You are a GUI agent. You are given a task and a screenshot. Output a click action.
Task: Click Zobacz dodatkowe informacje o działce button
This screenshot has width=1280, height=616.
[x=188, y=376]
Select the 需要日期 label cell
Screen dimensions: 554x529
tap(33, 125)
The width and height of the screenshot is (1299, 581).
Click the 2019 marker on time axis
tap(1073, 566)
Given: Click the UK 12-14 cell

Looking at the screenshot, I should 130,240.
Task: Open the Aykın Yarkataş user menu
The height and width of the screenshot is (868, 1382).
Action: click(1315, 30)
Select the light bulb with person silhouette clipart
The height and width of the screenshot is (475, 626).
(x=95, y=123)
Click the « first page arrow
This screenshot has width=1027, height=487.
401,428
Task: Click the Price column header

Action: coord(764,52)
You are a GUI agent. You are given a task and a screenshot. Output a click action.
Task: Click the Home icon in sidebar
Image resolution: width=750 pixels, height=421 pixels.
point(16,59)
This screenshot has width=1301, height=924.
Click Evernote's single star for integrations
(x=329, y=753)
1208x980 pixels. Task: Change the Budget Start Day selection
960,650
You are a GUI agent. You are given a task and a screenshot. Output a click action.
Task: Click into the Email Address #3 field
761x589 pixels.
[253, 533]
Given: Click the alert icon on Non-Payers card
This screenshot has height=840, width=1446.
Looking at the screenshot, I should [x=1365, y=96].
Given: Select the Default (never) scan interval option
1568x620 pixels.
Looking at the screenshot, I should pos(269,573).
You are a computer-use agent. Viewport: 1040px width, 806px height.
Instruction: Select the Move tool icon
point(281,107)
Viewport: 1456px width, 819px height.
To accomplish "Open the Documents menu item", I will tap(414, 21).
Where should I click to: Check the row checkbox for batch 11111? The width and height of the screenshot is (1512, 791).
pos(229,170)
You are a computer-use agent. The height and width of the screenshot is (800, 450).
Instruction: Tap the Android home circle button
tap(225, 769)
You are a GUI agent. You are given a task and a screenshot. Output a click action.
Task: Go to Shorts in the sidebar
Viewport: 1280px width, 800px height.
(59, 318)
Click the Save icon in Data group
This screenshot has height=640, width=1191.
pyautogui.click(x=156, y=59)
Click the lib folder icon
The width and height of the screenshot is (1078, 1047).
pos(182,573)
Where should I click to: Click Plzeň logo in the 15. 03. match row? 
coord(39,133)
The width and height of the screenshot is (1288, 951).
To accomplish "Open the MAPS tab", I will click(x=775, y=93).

------------------------------------------------

Required task: Rewrite the listing above as a JSON list of strings, with one string for each of its lines and any blank lines omitted.

Answer below:
[
  "You are a GUI agent. You are given a task and a screenshot. Output a click action.",
  "Task: Click Zobacz dodatkowe informacje o działce button",
  "This screenshot has width=1280, height=616.",
  "[x=188, y=376]",
  "Select the 需要日期 label cell",
  "Screen dimensions: 554x529",
  "tap(33, 125)",
  "The width and height of the screenshot is (1299, 581).",
  "Click the 2019 marker on time axis",
  "tap(1073, 566)",
  "Given: Click the UK 12-14 cell",
  "Looking at the screenshot, I should 130,240.",
  "Task: Open the Aykın Yarkataş user menu",
  "The height and width of the screenshot is (868, 1382).",
  "Action: click(1315, 30)",
  "Select the light bulb with person silhouette clipart",
  "The height and width of the screenshot is (475, 626).",
  "(x=95, y=123)",
  "Click the « first page arrow",
  "This screenshot has width=1027, height=487.",
  "401,428",
  "Task: Click the Price column header",
  "Action: coord(764,52)",
  "You are a GUI agent. You are given a task and a screenshot. Output a click action.",
  "Task: Click the Home icon in sidebar",
  "Image resolution: width=750 pixels, height=421 pixels.",
  "point(16,59)",
  "This screenshot has width=1301, height=924.",
  "Click Evernote's single star for integrations",
  "(x=329, y=753)",
  "1208x980 pixels. Task: Change the Budget Start Day selection",
  "960,650",
  "You are a GUI agent. You are given a task and a screenshot. Output a click action.",
  "Task: Click into the Email Address #3 field",
  "761x589 pixels.",
  "[253, 533]",
  "Given: Click the alert icon on Non-Payers card",
  "This screenshot has height=840, width=1446.",
  "Looking at the screenshot, I should [x=1365, y=96].",
  "Given: Select the Default (never) scan interval option",
  "1568x620 pixels.",
  "Looking at the screenshot, I should pos(269,573).",
  "You are a computer-use agent. Viewport: 1040px width, 806px height.",
  "Instruction: Select the Move tool icon",
  "point(281,107)",
  "Viewport: 1456px width, 819px height.",
  "To accomplish \"Open the Documents menu item\", I will tap(414, 21).",
  "Where should I click to: Check the row checkbox for batch 11111? The width and height of the screenshot is (1512, 791).",
  "pos(229,170)",
  "You are a computer-use agent. The height and width of the screenshot is (800, 450).",
  "Instruction: Tap the Android home circle button",
  "tap(225, 769)",
  "You are a GUI agent. You are given a task and a screenshot. Output a click action.",
  "Task: Go to Shorts in the sidebar",
  "Viewport: 1280px width, 800px height.",
  "(59, 318)",
  "Click the Save icon in Data group",
  "This screenshot has height=640, width=1191.",
  "pyautogui.click(x=156, y=59)",
  "Click the lib folder icon",
  "The width and height of the screenshot is (1078, 1047).",
  "pos(182,573)",
  "Where should I click to: Click Plzeň logo in the 15. 03. match row? ",
  "coord(39,133)",
  "The width and height of the screenshot is (1288, 951).",
  "To accomplish \"Open the MAPS tab\", I will click(x=775, y=93)."
]